#### Your instructions
Working from the listing below, pick each line containing the word "computer" and copy it.
** Opening Dataset records block **
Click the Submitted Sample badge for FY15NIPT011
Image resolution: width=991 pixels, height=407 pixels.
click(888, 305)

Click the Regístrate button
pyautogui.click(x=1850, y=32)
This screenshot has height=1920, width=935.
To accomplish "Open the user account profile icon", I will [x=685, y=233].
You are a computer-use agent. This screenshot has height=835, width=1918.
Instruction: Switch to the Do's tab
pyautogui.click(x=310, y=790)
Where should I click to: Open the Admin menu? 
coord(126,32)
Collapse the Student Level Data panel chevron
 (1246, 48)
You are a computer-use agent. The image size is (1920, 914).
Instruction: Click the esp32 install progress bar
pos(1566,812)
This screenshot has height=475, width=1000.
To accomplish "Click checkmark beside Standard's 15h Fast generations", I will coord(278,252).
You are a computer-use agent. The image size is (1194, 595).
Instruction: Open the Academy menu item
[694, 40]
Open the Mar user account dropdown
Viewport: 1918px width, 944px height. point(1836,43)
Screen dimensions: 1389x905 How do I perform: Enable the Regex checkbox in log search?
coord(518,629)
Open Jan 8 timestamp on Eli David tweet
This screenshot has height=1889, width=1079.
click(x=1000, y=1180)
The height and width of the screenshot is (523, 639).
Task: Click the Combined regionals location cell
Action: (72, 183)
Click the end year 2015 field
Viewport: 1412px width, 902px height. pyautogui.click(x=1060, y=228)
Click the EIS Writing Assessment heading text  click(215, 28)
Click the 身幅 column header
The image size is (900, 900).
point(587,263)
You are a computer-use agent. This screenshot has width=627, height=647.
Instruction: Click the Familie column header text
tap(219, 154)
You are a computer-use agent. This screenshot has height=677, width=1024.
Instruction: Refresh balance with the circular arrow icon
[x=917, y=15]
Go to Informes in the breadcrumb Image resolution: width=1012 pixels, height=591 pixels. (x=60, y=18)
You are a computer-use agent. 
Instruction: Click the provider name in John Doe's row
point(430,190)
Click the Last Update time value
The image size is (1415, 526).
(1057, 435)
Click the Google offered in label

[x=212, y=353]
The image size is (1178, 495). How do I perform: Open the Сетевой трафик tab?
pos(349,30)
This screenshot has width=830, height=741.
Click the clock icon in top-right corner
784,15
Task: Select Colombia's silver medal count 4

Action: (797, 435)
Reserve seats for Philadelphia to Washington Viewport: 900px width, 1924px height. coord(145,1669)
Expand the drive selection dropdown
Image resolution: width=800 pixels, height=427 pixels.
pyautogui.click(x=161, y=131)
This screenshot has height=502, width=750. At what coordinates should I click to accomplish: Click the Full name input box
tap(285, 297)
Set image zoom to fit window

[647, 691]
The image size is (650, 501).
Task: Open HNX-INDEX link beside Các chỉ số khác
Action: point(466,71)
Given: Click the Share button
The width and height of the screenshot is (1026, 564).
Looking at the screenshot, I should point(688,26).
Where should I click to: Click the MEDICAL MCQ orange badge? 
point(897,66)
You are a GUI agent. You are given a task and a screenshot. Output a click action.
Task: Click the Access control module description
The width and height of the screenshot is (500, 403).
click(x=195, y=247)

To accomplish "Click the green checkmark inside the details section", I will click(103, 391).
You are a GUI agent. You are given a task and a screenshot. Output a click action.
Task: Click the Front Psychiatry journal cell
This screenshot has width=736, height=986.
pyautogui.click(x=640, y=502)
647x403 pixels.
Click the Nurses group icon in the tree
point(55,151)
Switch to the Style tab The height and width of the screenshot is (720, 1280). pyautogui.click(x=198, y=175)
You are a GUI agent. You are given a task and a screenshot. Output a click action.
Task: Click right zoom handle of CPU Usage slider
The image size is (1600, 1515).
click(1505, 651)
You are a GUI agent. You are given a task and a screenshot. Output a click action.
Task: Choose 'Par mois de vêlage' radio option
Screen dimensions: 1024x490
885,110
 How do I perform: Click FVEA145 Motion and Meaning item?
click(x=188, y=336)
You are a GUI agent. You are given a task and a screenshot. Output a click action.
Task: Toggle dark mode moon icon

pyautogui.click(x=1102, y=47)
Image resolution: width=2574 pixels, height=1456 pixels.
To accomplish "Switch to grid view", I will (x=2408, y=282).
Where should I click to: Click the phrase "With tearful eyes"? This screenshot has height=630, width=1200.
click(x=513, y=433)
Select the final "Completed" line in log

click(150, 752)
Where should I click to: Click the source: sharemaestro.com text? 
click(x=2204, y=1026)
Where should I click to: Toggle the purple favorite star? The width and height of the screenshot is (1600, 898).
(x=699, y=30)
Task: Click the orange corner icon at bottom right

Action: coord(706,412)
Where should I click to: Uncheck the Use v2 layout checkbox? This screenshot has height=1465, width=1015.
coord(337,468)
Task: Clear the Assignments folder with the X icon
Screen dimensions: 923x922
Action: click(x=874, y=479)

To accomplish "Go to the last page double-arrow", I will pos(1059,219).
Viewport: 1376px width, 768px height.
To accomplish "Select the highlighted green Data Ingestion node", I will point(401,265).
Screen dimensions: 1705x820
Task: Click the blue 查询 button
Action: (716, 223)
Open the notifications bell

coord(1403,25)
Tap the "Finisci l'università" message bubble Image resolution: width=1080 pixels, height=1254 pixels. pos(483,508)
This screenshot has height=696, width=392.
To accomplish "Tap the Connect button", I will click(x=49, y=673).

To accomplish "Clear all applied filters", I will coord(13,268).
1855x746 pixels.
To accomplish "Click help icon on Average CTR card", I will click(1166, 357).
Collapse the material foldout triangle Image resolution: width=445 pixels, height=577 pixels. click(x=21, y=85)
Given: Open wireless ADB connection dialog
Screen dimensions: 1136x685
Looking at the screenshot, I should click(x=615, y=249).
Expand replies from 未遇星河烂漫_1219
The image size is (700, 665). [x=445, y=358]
** Closing Dataset records block **
#### Expected output
You are a computer-use agent. This screenshot has height=835, width=1918.
You are a computer-use agent. The image size is (1920, 914).
You are a computer-use agent. The image size is (1194, 595).
You are a computer-use agent. This screenshot has width=627, height=647.
You are a computer-use agent. This screenshot has height=677, width=1024.
You are a computer-use agent. 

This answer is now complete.